31 Mai 2017

1. Juni, 2017


Die Finals sind da! Nach drei Vorspiel-Runden an beiden Küsten ist der Moment der Wahrheit angebrochen: Ab Donnerstag starten die dritte Auflage der Golden State Warriors und Cleveland Cavaliers. Im internen Finals-Duell steht es 1-1. Wer macht's dieses Jahr?

von GERRIT LAGENSTEIN @GAL_Sports & ANDRÉ NÜCKEL @AndreNueckel

Entrée
Zum ersten Mal in der Geschichte der NBA treffen drei Spielzeiten in Folge die gleichen zwei Teams in den Finals aufeinander. Von Langeweile kann trotzdem keine Rede sein. Ganz im Gegenteil, der Großteil NBA-Fans konnte die Endspielserie gar nicht mehr erwarten und das hatte gute Gründe.

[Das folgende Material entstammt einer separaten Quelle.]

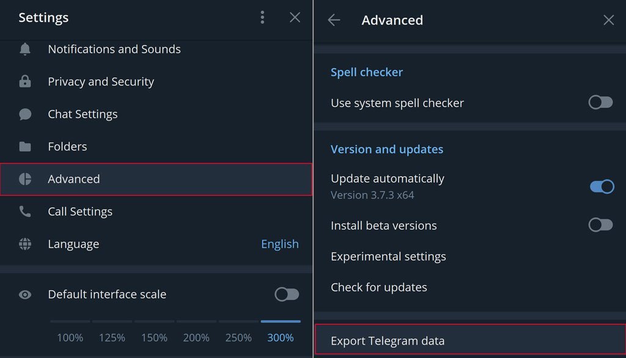Click Export Telegram data

470,340
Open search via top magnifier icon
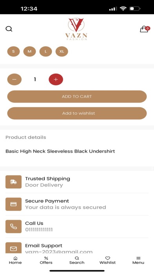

Beide Teams fegten nur so durch ihre Conference. Für Golden State und Cleveland geht es nun erstmals in der Postseason 2017 gegen einen Kontrahenten, der sie richtig fordern wird. Durch das Upgrade Kevin Durant werden die Warriors als klarer Favorit gehandelt, aber waren sie das nicht auch im letzten Jahr?


Die Duelle in der regulären Saison gingen genau so aus, wie es in der Finalbilanz zwischen den beiden Franchises steht. Die Warriors und Cavaliers können je einen Sieg vorweisen. Der Erfolg der Cavs an Weihnachten war dank eines ausgebliebenen Foulpfiffs jedoch mehr als schmeichelhaft.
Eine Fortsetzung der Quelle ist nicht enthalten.